— Written request —
Please copy all of the following rows word for word, without changing anything.

Records for locating described items
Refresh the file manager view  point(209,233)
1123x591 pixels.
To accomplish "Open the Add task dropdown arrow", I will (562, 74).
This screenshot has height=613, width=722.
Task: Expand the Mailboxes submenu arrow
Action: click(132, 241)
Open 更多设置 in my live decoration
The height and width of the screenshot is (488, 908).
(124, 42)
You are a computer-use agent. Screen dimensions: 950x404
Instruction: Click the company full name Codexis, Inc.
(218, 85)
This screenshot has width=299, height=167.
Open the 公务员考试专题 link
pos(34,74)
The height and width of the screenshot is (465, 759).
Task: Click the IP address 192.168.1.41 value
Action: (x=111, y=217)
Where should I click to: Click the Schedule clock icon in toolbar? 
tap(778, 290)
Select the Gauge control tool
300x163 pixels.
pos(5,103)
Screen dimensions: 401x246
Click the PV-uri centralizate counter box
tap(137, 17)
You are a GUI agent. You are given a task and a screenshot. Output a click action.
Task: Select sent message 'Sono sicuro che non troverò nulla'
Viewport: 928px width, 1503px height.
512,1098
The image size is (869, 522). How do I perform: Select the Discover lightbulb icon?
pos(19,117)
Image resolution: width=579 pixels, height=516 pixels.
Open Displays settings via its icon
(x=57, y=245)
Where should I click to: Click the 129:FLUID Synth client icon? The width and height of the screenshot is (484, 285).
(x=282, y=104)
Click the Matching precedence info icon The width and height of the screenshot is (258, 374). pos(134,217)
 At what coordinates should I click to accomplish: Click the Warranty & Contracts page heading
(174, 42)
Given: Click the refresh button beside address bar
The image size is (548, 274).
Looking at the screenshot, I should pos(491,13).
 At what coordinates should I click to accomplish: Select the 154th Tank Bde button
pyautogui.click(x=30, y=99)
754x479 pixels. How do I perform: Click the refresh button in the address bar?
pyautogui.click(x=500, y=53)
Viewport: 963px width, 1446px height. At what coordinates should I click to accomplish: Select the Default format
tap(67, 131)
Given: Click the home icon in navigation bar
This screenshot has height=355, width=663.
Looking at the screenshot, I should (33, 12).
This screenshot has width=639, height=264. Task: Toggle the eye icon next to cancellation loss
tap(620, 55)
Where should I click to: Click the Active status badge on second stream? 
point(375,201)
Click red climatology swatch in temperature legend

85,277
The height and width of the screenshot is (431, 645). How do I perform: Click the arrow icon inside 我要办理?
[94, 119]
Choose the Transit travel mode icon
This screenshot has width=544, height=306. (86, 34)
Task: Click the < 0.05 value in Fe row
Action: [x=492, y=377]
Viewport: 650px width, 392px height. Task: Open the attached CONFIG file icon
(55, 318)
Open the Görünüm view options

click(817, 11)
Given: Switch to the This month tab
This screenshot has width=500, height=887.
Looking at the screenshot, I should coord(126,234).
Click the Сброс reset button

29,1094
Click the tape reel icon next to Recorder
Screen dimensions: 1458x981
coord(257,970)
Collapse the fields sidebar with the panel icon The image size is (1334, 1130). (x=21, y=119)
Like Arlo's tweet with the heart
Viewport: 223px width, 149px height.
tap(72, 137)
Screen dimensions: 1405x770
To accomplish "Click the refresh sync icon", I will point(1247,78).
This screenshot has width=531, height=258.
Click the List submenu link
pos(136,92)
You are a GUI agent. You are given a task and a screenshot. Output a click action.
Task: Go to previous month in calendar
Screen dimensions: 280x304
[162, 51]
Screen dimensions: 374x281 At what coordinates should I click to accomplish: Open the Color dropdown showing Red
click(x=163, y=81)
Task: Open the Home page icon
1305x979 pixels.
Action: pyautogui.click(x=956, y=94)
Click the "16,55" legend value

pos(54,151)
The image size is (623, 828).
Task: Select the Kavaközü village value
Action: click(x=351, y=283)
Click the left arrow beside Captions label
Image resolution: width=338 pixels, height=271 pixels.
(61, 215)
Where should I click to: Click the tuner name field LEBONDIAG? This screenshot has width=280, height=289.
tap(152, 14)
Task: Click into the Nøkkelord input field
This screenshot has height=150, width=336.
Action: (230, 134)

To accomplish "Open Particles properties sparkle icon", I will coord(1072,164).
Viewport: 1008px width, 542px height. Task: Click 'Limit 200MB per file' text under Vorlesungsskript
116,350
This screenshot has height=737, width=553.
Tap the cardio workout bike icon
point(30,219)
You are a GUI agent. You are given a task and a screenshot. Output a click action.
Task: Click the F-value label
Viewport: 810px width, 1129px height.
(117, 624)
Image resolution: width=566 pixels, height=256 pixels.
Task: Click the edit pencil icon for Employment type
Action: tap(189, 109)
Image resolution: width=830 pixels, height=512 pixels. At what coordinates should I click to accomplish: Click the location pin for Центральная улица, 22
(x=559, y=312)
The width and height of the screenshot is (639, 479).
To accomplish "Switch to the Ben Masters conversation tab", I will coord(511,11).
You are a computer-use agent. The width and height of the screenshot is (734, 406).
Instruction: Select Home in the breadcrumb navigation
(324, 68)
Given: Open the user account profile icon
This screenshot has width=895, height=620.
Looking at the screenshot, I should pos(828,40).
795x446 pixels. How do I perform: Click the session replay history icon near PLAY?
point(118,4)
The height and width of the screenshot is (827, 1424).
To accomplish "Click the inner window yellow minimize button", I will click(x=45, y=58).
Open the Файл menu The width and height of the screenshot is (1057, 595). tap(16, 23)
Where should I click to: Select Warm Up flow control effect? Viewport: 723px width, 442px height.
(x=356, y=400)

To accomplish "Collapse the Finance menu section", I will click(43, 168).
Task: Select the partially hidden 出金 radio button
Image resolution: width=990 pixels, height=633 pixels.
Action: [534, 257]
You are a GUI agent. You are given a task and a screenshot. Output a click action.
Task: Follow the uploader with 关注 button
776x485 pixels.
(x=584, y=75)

— Full output —
Refresh the file manager view  point(209,233)
1123x591 pixels.
To accomplish "Open the Add task dropdown arrow", I will (562, 74).
This screenshot has height=613, width=722.
Task: Expand the Mailboxes submenu arrow
Action: click(132, 241)
Open 更多设置 in my live decoration
The height and width of the screenshot is (488, 908).
(124, 42)
You are a computer-use agent. Screen dimensions: 950x404
Instruction: Click the company full name Codexis, Inc.
(218, 85)
This screenshot has width=299, height=167.
Open the 公务员考试专题 link
pos(34,74)
The height and width of the screenshot is (465, 759).
Task: Click the IP address 192.168.1.41 value
Action: (x=111, y=217)
Where should I click to: Click the Schedule clock icon in toolbar? 
tap(778, 290)
Select the Gauge control tool
300x163 pixels.
pos(5,103)
Screen dimensions: 401x246
Click the PV-uri centralizate counter box
tap(137, 17)
You are a GUI agent. You are given a task and a screenshot. Output a click action.
Task: Select sent message 'Sono sicuro che non troverò nulla'
Viewport: 928px width, 1503px height.
512,1098
The image size is (869, 522). How do I perform: Select the Discover lightbulb icon?
pos(19,117)
Image resolution: width=579 pixels, height=516 pixels.
Open Displays settings via its icon
(x=57, y=245)
Where should I click to: Click the 129:FLUID Synth client icon? The width and height of the screenshot is (484, 285).
(x=282, y=104)
Click the Matching precedence info icon The width and height of the screenshot is (258, 374). pos(134,217)
 At what coordinates should I click to accomplish: Click the Warranty & Contracts page heading
(174, 42)
Given: Click the refresh button beside address bar
The image size is (548, 274).
Looking at the screenshot, I should pos(491,13).
 At what coordinates should I click to accomplish: Select the 154th Tank Bde button
pyautogui.click(x=30, y=99)
754x479 pixels. How do I perform: Click the refresh button in the address bar?
pyautogui.click(x=500, y=53)
Viewport: 963px width, 1446px height. At what coordinates should I click to accomplish: Select the Default format
tap(67, 131)
Given: Click the home icon in navigation bar
This screenshot has height=355, width=663.
Looking at the screenshot, I should (33, 12).
This screenshot has width=639, height=264. Task: Toggle the eye icon next to cancellation loss
tap(620, 55)
Where should I click to: Click the Active status badge on second stream? 
point(375,201)
Click red climatology swatch in temperature legend

85,277
The height and width of the screenshot is (431, 645). How do I perform: Click the arrow icon inside 我要办理?
[94, 119]
Choose the Transit travel mode icon
This screenshot has width=544, height=306. (86, 34)
Task: Click the < 0.05 value in Fe row
Action: [x=492, y=377]
Viewport: 650px width, 392px height. Task: Open the attached CONFIG file icon
(55, 318)
Open the Görünüm view options

click(817, 11)
Given: Switch to the This month tab
This screenshot has width=500, height=887.
Looking at the screenshot, I should coord(126,234).
Click the Сброс reset button

29,1094
Click the tape reel icon next to Recorder
Screen dimensions: 1458x981
coord(257,970)
Collapse the fields sidebar with the panel icon The image size is (1334, 1130). (x=21, y=119)
Like Arlo's tweet with the heart
Viewport: 223px width, 149px height.
tap(72, 137)
Screen dimensions: 1405x770
To accomplish "Click the refresh sync icon", I will point(1247,78).
This screenshot has width=531, height=258.
Click the List submenu link
pos(136,92)
You are a GUI agent. You are given a task and a screenshot. Output a click action.
Task: Go to previous month in calendar
Screen dimensions: 280x304
[162, 51]
Screen dimensions: 374x281 At what coordinates should I click to accomplish: Open the Color dropdown showing Red
click(x=163, y=81)
Task: Open the Home page icon
1305x979 pixels.
Action: pyautogui.click(x=956, y=94)
Click the "16,55" legend value

pos(54,151)
The image size is (623, 828).
Task: Select the Kavaközü village value
Action: click(x=351, y=283)
Click the left arrow beside Captions label
Image resolution: width=338 pixels, height=271 pixels.
(61, 215)
Where should I click to: Click the tuner name field LEBONDIAG? This screenshot has width=280, height=289.
tap(152, 14)
Task: Click into the Nøkkelord input field
This screenshot has height=150, width=336.
Action: (230, 134)

To accomplish "Open Particles properties sparkle icon", I will coord(1072,164).
Viewport: 1008px width, 542px height. Task: Click 'Limit 200MB per file' text under Vorlesungsskript
116,350
This screenshot has height=737, width=553.
Tap the cardio workout bike icon
point(30,219)
You are a GUI agent. You are given a task and a screenshot. Output a click action.
Task: Click the F-value label
Viewport: 810px width, 1129px height.
(117, 624)
Image resolution: width=566 pixels, height=256 pixels.
Task: Click the edit pencil icon for Employment type
Action: tap(189, 109)
Image resolution: width=830 pixels, height=512 pixels. At what coordinates should I click to accomplish: Click the location pin for Центральная улица, 22
(x=559, y=312)
The width and height of the screenshot is (639, 479).
To accomplish "Switch to the Ben Masters conversation tab", I will coord(511,11).
You are a computer-use agent. The width and height of the screenshot is (734, 406).
Instruction: Select Home in the breadcrumb navigation
(324, 68)
Given: Open the user account profile icon
This screenshot has width=895, height=620.
Looking at the screenshot, I should pos(828,40).
795x446 pixels. How do I perform: Click the session replay history icon near PLAY?
point(118,4)
The height and width of the screenshot is (827, 1424).
To accomplish "Click the inner window yellow minimize button", I will click(x=45, y=58).
Open the Файл menu The width and height of the screenshot is (1057, 595). tap(16, 23)
Where should I click to: Select Warm Up flow control effect? Viewport: 723px width, 442px height.
(x=356, y=400)

To accomplish "Collapse the Finance menu section", I will click(43, 168).
Task: Select the partially hidden 出金 radio button
Image resolution: width=990 pixels, height=633 pixels.
Action: [534, 257]
You are a GUI agent. You are given a task and a screenshot. Output a click action.
Task: Follow the uploader with 关注 button
776x485 pixels.
(x=584, y=75)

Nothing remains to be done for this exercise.